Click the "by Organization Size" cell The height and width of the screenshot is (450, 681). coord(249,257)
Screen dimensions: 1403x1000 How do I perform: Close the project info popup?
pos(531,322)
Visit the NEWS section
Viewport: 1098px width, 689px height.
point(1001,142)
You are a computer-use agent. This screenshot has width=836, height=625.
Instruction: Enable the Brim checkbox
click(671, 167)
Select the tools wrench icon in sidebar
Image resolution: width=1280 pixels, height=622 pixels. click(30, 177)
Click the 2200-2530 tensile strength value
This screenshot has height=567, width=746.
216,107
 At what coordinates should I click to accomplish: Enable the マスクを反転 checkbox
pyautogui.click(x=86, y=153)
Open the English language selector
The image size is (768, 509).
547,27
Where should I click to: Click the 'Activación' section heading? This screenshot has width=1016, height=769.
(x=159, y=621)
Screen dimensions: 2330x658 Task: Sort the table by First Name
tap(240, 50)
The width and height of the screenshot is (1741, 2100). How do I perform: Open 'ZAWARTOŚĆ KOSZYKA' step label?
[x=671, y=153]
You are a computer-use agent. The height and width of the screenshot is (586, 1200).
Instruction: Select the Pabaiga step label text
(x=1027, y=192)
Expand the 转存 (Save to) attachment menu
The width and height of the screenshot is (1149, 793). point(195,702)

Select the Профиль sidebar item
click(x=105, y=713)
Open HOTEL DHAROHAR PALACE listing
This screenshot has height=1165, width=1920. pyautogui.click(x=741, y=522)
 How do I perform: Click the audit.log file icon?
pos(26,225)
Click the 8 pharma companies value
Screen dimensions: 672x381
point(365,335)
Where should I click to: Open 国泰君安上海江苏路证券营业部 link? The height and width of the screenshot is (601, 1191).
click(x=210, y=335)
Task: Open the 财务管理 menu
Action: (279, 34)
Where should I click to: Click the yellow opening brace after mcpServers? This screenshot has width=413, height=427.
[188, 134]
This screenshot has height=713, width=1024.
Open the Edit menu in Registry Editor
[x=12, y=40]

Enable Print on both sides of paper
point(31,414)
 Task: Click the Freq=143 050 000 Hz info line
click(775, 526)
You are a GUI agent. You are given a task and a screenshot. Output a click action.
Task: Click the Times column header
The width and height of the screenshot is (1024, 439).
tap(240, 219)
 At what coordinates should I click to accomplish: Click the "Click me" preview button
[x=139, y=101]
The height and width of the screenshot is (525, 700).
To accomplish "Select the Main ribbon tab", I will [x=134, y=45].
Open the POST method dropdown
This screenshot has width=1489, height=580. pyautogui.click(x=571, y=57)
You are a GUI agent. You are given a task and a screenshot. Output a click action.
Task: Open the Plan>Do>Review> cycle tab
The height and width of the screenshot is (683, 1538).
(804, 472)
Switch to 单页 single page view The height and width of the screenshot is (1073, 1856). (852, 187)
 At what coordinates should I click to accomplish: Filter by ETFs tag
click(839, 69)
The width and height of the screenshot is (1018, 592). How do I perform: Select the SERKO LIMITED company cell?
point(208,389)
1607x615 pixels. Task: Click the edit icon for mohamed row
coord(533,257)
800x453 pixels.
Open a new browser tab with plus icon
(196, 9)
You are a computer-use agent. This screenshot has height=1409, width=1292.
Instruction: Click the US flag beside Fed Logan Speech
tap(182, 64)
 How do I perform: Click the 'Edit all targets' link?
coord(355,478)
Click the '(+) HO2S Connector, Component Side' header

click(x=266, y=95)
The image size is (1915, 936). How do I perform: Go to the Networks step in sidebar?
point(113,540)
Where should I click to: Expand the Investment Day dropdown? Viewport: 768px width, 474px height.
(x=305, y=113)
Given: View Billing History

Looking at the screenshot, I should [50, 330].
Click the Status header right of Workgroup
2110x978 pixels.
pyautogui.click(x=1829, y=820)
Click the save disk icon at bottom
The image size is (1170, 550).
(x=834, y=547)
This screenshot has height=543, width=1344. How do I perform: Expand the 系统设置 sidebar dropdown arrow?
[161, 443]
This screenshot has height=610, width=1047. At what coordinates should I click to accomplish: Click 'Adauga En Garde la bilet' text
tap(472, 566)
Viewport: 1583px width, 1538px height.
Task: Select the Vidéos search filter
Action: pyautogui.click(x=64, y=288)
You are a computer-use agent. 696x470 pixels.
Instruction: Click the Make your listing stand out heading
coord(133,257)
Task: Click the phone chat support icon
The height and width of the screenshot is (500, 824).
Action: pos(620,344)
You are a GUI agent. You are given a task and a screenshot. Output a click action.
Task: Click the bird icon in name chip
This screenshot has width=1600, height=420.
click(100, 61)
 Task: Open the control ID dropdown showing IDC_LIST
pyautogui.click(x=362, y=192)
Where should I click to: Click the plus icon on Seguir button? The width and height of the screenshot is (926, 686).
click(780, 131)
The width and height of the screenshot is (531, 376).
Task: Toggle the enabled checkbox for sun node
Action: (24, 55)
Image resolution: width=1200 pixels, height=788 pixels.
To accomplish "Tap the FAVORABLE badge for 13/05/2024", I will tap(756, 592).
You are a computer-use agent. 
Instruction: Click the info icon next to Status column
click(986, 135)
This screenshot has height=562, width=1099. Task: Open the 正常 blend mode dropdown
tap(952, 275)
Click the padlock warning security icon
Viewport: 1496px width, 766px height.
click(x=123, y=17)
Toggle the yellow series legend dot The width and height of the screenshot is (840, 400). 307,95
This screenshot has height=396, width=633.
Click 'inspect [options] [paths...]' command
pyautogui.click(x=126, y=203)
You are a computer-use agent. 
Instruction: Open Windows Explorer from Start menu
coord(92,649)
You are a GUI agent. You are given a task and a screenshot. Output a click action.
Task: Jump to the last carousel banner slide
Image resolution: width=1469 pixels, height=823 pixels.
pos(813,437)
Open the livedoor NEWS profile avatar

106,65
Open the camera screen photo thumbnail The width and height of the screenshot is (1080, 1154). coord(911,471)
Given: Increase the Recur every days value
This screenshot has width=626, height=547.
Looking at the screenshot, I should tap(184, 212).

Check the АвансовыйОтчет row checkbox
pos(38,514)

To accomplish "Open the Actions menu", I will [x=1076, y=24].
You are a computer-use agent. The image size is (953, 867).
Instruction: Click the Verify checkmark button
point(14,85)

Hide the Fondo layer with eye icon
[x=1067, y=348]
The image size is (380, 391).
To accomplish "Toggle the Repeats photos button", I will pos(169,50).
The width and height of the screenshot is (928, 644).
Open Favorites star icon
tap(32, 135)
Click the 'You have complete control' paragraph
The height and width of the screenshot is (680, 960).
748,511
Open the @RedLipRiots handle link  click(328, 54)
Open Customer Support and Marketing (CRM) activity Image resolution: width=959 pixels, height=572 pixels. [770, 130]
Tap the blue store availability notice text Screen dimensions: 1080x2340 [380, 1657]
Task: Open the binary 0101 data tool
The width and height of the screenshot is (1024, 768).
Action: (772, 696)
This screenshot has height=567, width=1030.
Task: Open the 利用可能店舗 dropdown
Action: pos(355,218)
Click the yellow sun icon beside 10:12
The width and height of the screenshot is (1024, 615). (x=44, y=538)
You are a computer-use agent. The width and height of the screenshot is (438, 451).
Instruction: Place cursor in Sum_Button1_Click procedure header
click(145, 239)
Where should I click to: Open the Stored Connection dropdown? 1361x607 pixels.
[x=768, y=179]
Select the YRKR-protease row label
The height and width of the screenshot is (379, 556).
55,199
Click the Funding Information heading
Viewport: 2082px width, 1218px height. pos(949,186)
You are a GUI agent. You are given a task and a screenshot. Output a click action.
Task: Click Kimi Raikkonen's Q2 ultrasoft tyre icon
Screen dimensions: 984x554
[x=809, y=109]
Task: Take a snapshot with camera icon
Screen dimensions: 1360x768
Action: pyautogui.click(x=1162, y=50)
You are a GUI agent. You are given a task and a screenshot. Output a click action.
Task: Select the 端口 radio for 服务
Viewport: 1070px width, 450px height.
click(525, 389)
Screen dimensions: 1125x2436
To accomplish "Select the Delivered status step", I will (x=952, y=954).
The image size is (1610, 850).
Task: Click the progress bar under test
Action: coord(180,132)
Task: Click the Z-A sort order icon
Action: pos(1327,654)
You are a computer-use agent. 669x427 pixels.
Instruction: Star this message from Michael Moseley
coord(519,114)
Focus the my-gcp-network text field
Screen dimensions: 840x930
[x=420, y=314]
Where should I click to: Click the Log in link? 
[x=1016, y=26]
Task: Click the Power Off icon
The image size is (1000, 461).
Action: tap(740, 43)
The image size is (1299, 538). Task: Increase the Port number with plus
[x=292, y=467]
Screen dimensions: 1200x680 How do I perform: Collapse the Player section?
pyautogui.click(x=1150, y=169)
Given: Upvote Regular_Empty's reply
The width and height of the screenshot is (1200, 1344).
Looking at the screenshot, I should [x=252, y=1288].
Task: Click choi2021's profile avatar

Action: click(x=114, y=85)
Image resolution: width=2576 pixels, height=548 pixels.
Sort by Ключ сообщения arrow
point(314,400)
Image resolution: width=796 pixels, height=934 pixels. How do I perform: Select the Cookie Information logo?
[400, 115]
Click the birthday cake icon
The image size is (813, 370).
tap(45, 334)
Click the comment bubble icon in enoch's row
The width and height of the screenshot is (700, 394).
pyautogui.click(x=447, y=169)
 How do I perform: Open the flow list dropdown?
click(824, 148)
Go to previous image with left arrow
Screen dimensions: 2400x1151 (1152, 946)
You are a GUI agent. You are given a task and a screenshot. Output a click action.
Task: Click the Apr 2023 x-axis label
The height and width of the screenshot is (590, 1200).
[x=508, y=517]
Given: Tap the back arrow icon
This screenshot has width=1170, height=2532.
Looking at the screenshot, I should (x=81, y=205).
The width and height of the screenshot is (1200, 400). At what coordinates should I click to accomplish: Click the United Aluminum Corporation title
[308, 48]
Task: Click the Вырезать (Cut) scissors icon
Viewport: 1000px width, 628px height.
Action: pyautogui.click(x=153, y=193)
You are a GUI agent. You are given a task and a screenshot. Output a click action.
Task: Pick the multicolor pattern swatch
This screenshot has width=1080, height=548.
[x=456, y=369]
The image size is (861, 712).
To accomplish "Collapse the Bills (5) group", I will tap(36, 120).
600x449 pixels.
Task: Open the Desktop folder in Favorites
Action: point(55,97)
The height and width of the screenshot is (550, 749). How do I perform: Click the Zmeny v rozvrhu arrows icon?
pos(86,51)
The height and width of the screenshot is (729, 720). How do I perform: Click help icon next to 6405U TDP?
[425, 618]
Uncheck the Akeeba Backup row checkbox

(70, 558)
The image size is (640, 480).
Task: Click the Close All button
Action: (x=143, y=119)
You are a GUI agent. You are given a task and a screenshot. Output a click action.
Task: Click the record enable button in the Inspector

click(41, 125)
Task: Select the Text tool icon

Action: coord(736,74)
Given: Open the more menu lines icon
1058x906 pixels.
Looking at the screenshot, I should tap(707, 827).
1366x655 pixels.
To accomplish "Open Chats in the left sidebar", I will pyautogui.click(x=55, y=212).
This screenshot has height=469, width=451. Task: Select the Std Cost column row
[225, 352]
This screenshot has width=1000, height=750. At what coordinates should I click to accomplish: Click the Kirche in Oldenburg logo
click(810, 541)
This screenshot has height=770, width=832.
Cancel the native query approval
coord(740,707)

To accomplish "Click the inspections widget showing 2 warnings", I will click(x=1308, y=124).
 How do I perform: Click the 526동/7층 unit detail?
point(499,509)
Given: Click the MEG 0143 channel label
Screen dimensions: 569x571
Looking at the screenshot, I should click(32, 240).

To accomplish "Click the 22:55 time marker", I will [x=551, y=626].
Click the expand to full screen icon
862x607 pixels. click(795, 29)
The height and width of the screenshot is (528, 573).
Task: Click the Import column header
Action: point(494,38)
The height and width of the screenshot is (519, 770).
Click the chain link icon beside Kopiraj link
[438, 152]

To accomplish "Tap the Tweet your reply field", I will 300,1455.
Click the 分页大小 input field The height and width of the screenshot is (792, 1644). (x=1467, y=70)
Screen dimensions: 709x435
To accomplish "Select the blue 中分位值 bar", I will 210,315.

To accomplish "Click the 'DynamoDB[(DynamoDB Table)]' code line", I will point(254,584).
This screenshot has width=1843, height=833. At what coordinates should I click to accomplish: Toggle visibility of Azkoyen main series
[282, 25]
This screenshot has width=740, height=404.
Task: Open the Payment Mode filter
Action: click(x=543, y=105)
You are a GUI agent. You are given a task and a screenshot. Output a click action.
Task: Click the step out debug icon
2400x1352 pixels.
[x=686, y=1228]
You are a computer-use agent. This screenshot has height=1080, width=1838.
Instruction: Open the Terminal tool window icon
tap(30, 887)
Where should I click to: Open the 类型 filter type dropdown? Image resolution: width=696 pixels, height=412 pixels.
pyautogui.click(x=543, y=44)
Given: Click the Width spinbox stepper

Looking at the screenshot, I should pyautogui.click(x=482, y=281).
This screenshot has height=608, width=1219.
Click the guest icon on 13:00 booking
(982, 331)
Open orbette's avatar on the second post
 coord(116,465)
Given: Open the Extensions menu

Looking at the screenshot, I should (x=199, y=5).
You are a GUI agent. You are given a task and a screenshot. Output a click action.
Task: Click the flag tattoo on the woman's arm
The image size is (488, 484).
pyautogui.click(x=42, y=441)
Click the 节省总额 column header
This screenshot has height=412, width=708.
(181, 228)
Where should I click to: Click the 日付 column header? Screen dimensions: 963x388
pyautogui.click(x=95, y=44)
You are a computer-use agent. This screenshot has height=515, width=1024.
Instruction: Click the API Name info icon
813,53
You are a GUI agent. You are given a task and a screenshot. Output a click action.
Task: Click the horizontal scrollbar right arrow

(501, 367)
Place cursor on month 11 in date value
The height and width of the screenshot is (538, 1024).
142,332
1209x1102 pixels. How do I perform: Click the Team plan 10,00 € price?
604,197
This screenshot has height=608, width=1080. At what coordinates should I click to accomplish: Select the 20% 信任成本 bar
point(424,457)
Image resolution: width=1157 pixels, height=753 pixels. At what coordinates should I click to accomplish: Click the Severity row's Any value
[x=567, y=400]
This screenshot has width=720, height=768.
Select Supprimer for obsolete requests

##########

- _Goal of the exercise_
Begin with the line that contains "The image size is (488, 484)." and end with the last line of the material above. Set down that range exactly.

- _Exercise answer_
The image size is (488, 484).
pyautogui.click(x=42, y=441)
Click the 节省总额 column header
This screenshot has height=412, width=708.
(181, 228)
Where should I click to: Click the 日付 column header? Screen dimensions: 963x388
pyautogui.click(x=95, y=44)
You are a computer-use agent. This screenshot has height=515, width=1024.
Instruction: Click the API Name info icon
813,53
You are a GUI agent. You are given a task and a screenshot. Output a click action.
Task: Click the horizontal scrollbar right arrow

(501, 367)
Place cursor on month 11 in date value
The height and width of the screenshot is (538, 1024).
142,332
1209x1102 pixels. How do I perform: Click the Team plan 10,00 € price?
604,197
This screenshot has height=608, width=1080. At what coordinates should I click to accomplish: Select the 20% 信任成本 bar
point(424,457)
Image resolution: width=1157 pixels, height=753 pixels. At what coordinates should I click to accomplish: Click the Severity row's Any value
[x=567, y=400]
This screenshot has width=720, height=768.
Select Supprimer for obsolete requests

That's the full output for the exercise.